Yahoo Prepping To Auction Off Its Core Internet Business: Report

Yahoo ( YHOO ) is about to hold a traditional auction for its core Internet search business and has begun sending nondisclosure agreements to prospective bidders, according to a media report. Rather than talking with buyers individually, “Yahoo is holding a traditional auction for the sale with formal bids,” according to an item carried by CTFN late Wednesday.
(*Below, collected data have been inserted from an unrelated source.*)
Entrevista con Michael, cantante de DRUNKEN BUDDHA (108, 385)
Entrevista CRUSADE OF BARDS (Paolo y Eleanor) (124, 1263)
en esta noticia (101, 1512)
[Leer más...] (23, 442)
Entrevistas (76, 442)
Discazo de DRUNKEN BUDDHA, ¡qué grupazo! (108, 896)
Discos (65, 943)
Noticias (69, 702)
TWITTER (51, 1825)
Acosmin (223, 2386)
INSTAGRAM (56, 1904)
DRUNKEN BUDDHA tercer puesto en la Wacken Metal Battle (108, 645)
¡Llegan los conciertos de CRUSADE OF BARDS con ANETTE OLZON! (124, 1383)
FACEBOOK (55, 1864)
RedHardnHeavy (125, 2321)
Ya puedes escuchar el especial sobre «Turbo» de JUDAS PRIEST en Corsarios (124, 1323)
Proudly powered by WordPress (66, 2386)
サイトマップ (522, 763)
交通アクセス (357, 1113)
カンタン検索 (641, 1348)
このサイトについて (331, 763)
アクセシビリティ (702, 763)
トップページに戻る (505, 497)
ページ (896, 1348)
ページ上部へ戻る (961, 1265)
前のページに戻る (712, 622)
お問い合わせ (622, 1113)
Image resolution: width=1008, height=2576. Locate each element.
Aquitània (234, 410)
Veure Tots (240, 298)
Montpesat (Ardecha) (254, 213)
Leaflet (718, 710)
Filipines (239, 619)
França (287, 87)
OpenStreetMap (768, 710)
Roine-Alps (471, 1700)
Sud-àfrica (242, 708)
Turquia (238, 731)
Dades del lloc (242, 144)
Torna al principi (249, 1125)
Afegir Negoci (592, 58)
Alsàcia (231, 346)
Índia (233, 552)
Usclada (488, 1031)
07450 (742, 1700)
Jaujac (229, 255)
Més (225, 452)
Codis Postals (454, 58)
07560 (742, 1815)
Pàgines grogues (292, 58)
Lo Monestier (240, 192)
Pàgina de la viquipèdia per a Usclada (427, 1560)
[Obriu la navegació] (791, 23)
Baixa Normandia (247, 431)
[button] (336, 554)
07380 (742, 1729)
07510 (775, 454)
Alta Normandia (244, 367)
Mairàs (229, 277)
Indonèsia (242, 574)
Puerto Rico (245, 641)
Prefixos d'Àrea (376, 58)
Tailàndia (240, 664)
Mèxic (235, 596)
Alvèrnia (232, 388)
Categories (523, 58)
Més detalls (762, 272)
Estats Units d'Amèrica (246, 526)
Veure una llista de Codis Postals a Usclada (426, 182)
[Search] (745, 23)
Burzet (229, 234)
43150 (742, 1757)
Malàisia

Yahoo CEO Marissa Mayer is under intensified pressure from major investor Starboard Value, which has urged the exit of Mayer and some directors, as well as the spinoff of Yahoo’s core search business. Yahoo directors are close to offering at least two board seats to the activist hedge fund in order to avert a proxy fight, according to a report on Friday in the New York Post. Analysts say Yahoo is poised to lose more ad dollars to Facebook ( FB ), Alphabet ( GOOGL )-owned Google and high-profile startups such as Snapchat and Pinterest. On Monday, Yahoo said that it may have to write down the goodwill value of Tumblr , more than two years after the Web pioneer spent $1.1 billion to buy the microblogging site. Bloomberg reported last week that Yahoo was preparing to meet with potential suitors. Among the companies rumored to be interested in Yahoo are Comcast ( CMCSA ), Verizon Communications ( VZ ),  AT&T ( T ) and Time ( TIME ). Rumors re-emerged this week that e-commerce giant Alibaba Group ( BABA ) might buy back a valuable stake that Yahoo now holds in the Chinese company. Yahoo’s Asian assets — comprised of its Alibaba holdings and a 35.5% stake in Yahoo Japan — represent the vast majority of Yahoo’s $3.8 billion market value. Yahoo owns a 15% stake in Alibaba, or about 384 million shares. But some observers say such a transaction is unlikely because of high tax implications for Alibaba. On Monday, Alibaba senior executives Jack Ma and Joe Tsai said they will spend a combined $500 million to buy company stock. It will be part of a $4 billion stock-buyback plan that Alibaba announced in August. Alibaba’s recent financial moves have some investors wondering if the Chinese conglomerate is ready to make a play for Yahoo , according to a report in Variety. Yahoo stock was down 0.5% in midday trading in the stock market today , near 32.75. Yahoo stock had risen in 11 of the previous 12 trading days, gaining 25% since early February, amid the buyout expectations. But shares still are down 25% over the past 12 months.